The world leading AI chip maker is navigating a tense policy landscape. Nvidia CEO Jensen Huang arrived in Taipei to meet with chip foundry partner TSMC and to discuss a proposed China specific AI accelerator, the B30A, in talks with the Trump administration. The B30A is described as a compliant China AI chip designed to meet current US export controls while still offering meaningful AI performance for data center customers in China.
The semiconductor supply chain sits at the center of US and China technology competition. Since 2022 US export controls have tightened on advanced AI chips to limit potential military applications. Nvidia, which leads the global AI chip market, has faced steep demand pressure from China even as regulators limit access to top tier hardware. Nvidia had previously moved to serve China with the H20 product, but H20 production was paused or scaled back after further restrictions.
China accounted for roughly 20 to 25 percent of Nvidia data center revenue before the latest rules. Restoring some level of access could protect Nvidia revenue and give Chinese AI firms access to more capable AI hardware than domestic alternatives. The B30A proposal is an attempt to balance those commercial needs with regulatory compliance.
For Chinese AI companies a compliant B30A could be a lifeline. Many firms have been forced to stockpile older chips or accelerate domestic development, often at higher cost and lower performance. A US compliant B30A would allow some access to modern AI accelerators for data center training and inference while adhering to export rules.
For Nvidia the proposal is a strategic attempt to retain market share in China while following US export controls.
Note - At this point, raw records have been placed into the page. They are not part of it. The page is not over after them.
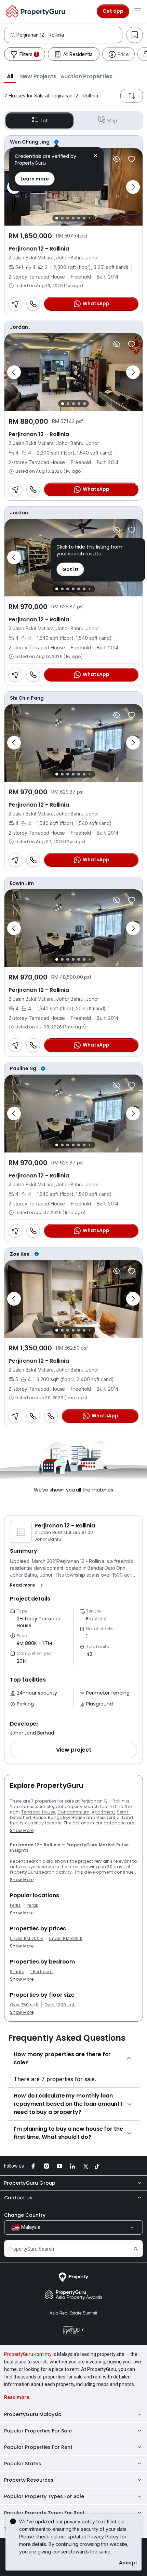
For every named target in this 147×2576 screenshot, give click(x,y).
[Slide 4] (73, 218)
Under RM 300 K (65, 1938)
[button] (10, 76)
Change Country (24, 2215)
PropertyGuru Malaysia (33, 2414)
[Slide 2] (62, 218)
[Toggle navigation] (137, 11)
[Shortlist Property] (131, 158)
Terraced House (38, 1812)
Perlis (15, 1905)
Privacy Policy (103, 2536)
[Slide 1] (56, 218)
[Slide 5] (78, 218)
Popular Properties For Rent (38, 2447)
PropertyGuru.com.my (28, 2354)
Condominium (73, 1812)
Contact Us (18, 2197)
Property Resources (28, 2480)
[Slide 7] (89, 218)
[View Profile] (73, 142)
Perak (32, 1905)
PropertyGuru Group (29, 2183)
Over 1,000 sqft (60, 2005)
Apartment (103, 1812)
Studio (17, 1971)
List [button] (44, 120)
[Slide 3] (67, 218)
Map (112, 120)
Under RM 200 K (26, 1938)
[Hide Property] (116, 158)
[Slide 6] (84, 218)
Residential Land (114, 1817)
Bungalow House (66, 1817)
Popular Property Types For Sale (44, 2496)
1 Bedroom (41, 1971)
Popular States (22, 2463)
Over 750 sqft (24, 2005)
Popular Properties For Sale (38, 2430)
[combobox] (69, 34)
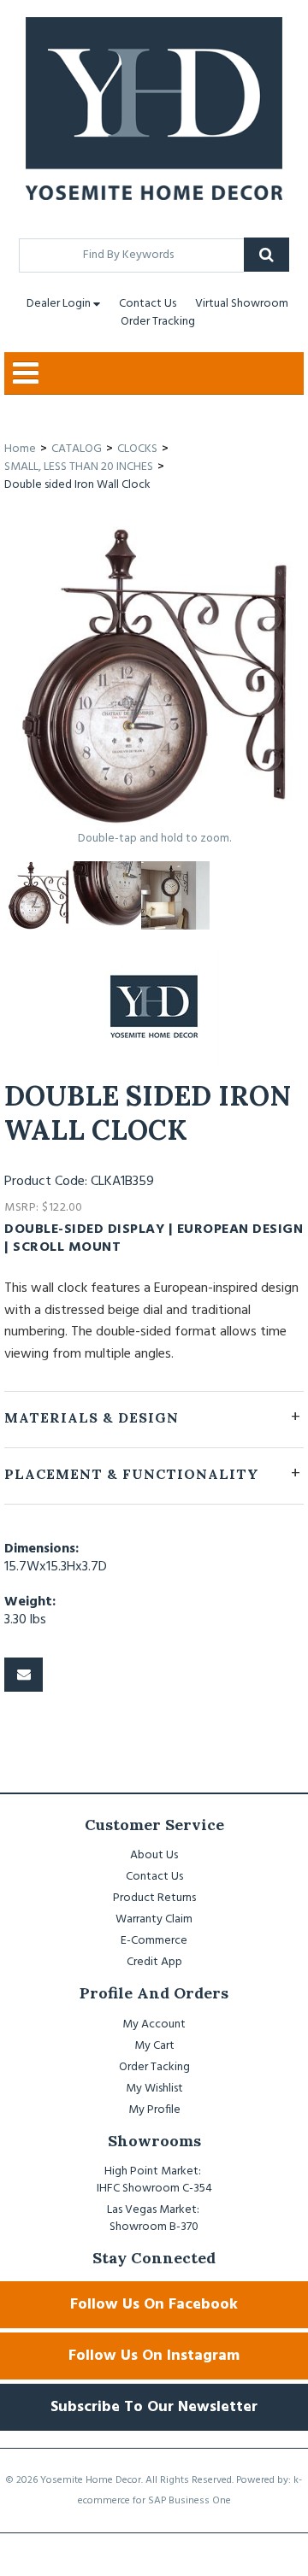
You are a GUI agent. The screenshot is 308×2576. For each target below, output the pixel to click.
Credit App (154, 1962)
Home (20, 449)
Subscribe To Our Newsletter (154, 2407)
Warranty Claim (154, 1919)
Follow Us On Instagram (154, 2356)
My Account (154, 2024)
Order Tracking (158, 322)
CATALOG (76, 449)
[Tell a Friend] (23, 1675)
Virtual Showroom (241, 304)
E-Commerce (154, 1941)
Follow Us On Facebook (154, 2304)
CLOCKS (137, 449)
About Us (154, 1855)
Analysts note that losing China entirely could cut Nvidia revenue by double digit percentages, so the company has motivation to engineer a compliance path. How the Trump administration responds could set a precedent for other semiconductor companies seeking to serve restricted markets without breaking export laws.
Critics point to enforcement and monitoring hurdles. Ensuring compliant chips are not repurposed for restricted military use requires robust end use controls and supply chain transparency. The complexity of modern semiconductor supply chains makes tracking final applications difficult, so technical limits alone may not solve all security concerns.
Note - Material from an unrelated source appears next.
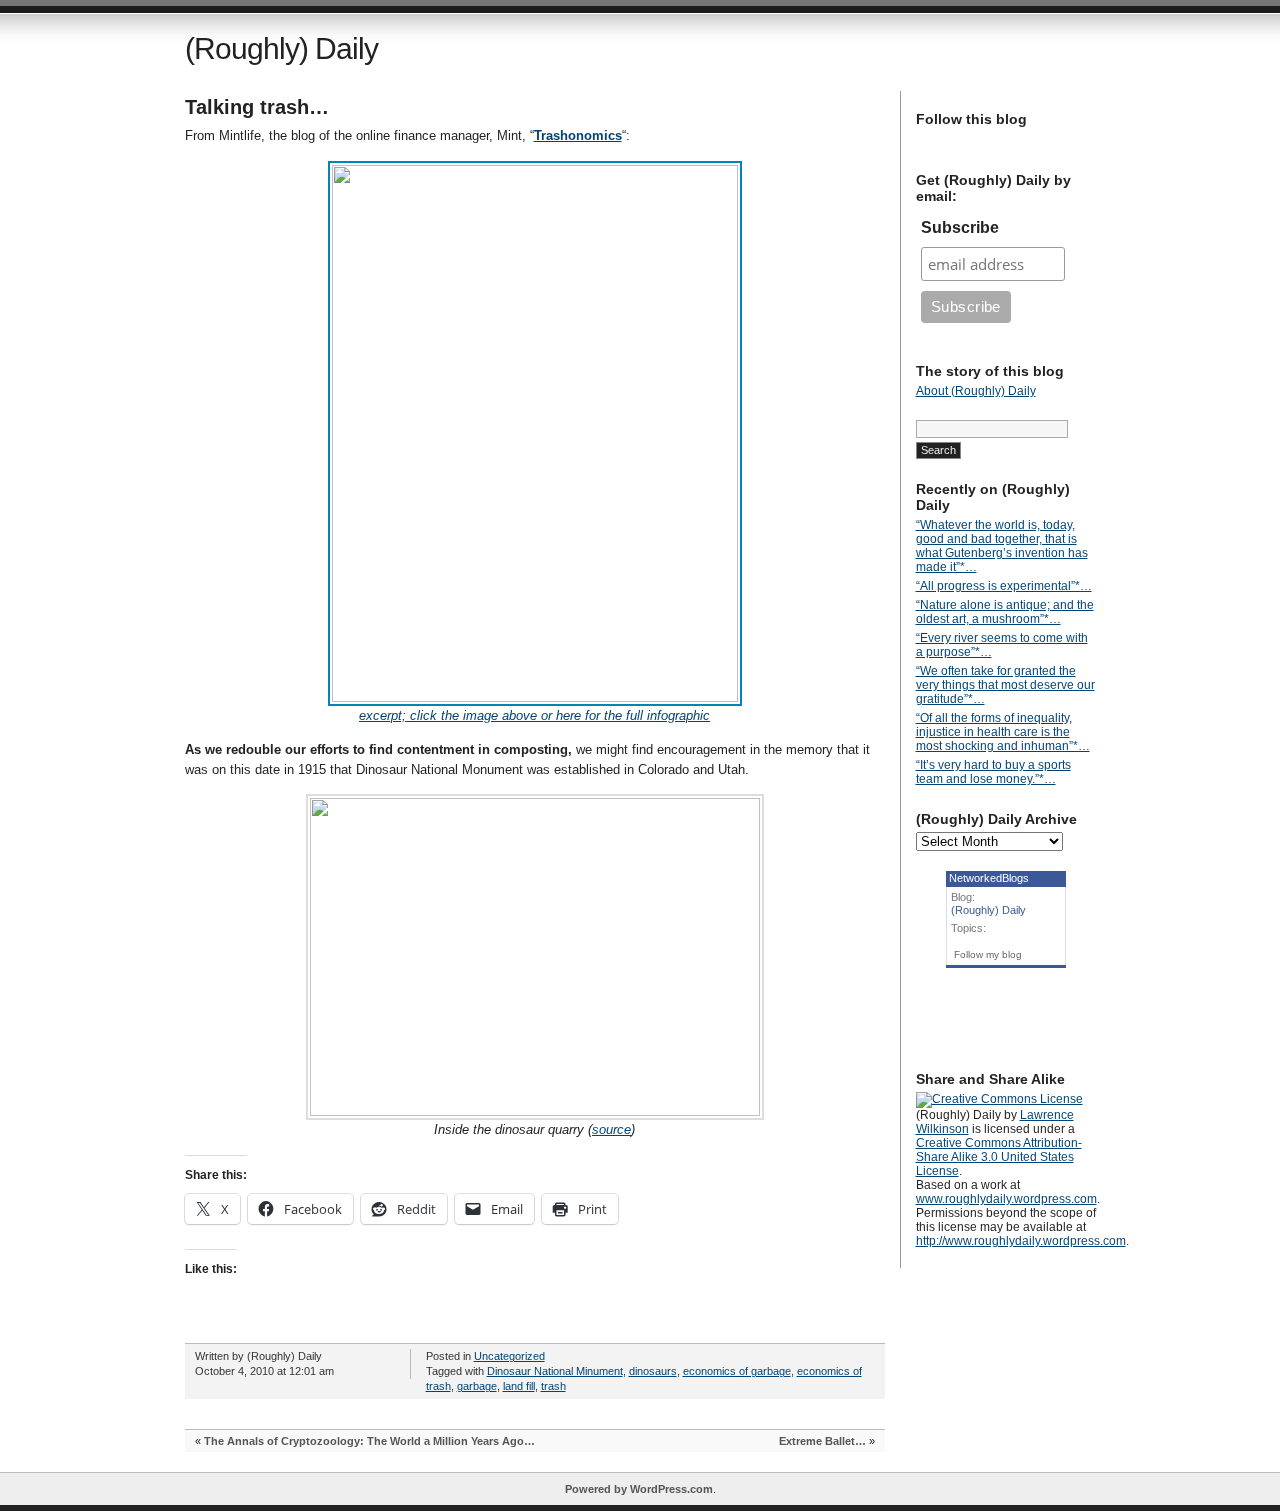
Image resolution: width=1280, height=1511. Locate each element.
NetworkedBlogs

Industry experts also note that any compliant product will involve trade offs in raw compute performance compared to the highest end GPUs. That trade off is central to the B30A concept: provide meaningful AI acceleration while remaining within the bounds set by US export policy.
TSMC is Nvidia main manufacturing partner for leading node chips. Close coordination with TSMC is required to design a B30A that can be produced reliably and audited for compliance. Huangs meetings in Taipei underline how much hardware strategy depends on foundry cooperation and supply chain governance.
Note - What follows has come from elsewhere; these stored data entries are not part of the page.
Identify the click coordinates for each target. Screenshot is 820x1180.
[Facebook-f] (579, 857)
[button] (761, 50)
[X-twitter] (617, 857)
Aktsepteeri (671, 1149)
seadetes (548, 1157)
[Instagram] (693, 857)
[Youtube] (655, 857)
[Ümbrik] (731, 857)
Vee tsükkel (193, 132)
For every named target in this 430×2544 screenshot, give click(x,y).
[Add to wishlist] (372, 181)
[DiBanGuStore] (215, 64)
The B30A proposal shows how technology design can interact with diplomacy. If approved the chip could become a model for how firms adapt products to regulatory realities while serving global markets. For now the situation remains fluid: Nvidia is pursuing B30A engineering and TSMC collaboration, US regulators are reviewing the plan, and the global industry is watching to see if technology can help bridge policy divides between the US and China.
Keywords integrated for search optimization: Nvidia B30A, China AI chip, US export controls, Jensen Huang TSMC, Blackwell GPU, data center chip, AI accelerator China, B30A compliance, Nvidia China strategy.